### PASSAGE SHOWN:

_ _ _ _ _

Doxxing is the performative contradiction of the alt-right. It is their heartfelt demonstration that they are derelict of values or principle, and that the sum of their speech and platform amounts to opportunistic, kneejerk drivel. If the left in the US were one-tenth as violent as the right, the alt-right would be quaking in their fascist boots anytime their information was doxxed. The hypocritical move of the alt-right doxxing their imagined opponents is that their actions contradict the very thing they are supposedly fighting for: liberty, including the freedom to keep one’s privacy.
That privacy and property are so interlinked makes the right-wing doxxing of those they wish to hurt even more an act of violence against the thing they hold to be most precious. The tedious reply often used by social media big data collectors that “if you don’t have anything to hide you don’t have anything to worry about” becomes increasingly hollow in the face of armed militants who disagree that the government should have the monopoly on violence.
The notion that anyone acting politically should automatically consent to becoming the target of informational sniping only occurs in an already corroded polity. The alt-right, but especially state law enforcement, would do good to remember:
“Democracy must withstand this urge to strip citizens’ souls naked in public, for otherwise we risk erasing the freedoms that democracy provides. Distance and opacity are not inherently dangerous for democracy; instead, they can be ways of maintaining one’s sanity in situations where authority demands unity and transparency.”1
The masks of Antifa demonstrators are protections against the same tyranny of unity and transparency that the alt-right is fighting against. Only, the Antifa’s approach of non-violent protest in a sea of state and extra-state violence recommends that they be smart in their endeavor. If, as Jefferson apocryphally said, “the tree of liberty must be refreshed from time to time with the blood of patriots and tyrants,” for those who are speaking for the speechless masses, why should such a job amount to martyrdom? Why can’t we have activists who stand up for solidarity, liberty, equality, non-hate of others, and then go back quietly to their lives as private denizens?

_ _ _ _ _

### DATA:
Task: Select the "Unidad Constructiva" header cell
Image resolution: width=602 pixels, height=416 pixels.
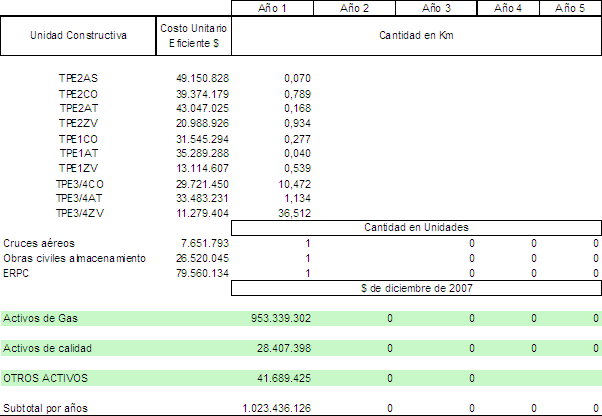Action: click(78, 35)
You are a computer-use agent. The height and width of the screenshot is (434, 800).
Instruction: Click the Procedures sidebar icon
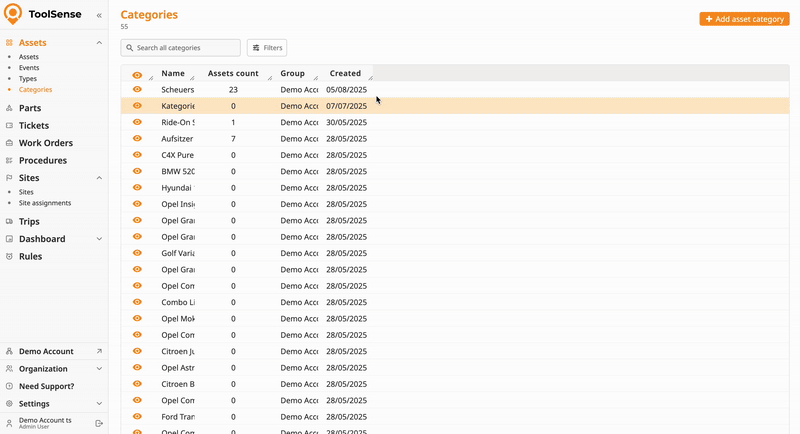[9, 160]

_ _ _ _ _

### THINGS TO DO:
[A] Can you sum up the passage on doxxing in two sentences?
[B] Could you carry the passage on doxxing forward from its final sentence?
The listing is separate material, unrelated to the passage on doxxing.

### REPLIES:
[A] Alt-right doxxing contradicts the liberty, including the freedom to keep one's privacy, that the alt-right claims to fight for, and because privacy and property are interlinked, it is an act of violence against what they hold most precious. The masks of Antifa demonstrators protect against the same tyranny of unity and transparency, and activists who stand up for solidarity, liberty and equality should not have to face martyrdom but should be able to return quietly to private life.

[B]
What is revealed in the alt-right inebriation with exposing others is not their morals, but their jackal-like lack of principles. They don’t believe in freedom from big government, or freedom of speech. They don’t believe in freedom of peaceful anonymous assembly. They don’t believe in privacy. No, they want these things only when it is convenient for themselves, and are willing to sacrifice them when it meets their political exigencies.
- Markovits E. The Politics of Sincerity: Plato, Frank Speech, and Democratic Judgment. University Park: Penn State University Press; 2009.
Davis, AY. Abolition Democracy: Beyond Empire, Prisons, and Torture. New York: Seven Stories Press; 2005.
MacLean N. Democracy in Chains: The Deep History of the Radical Right’s Stealth Plan for America. Reprint edition. New York, New York: Penguin Books; 2018.
Mayer, J. Dark Money: The Hidden History of the Billionaires Behind the Rise of the Radical Right. New York: Doubleday; 2016.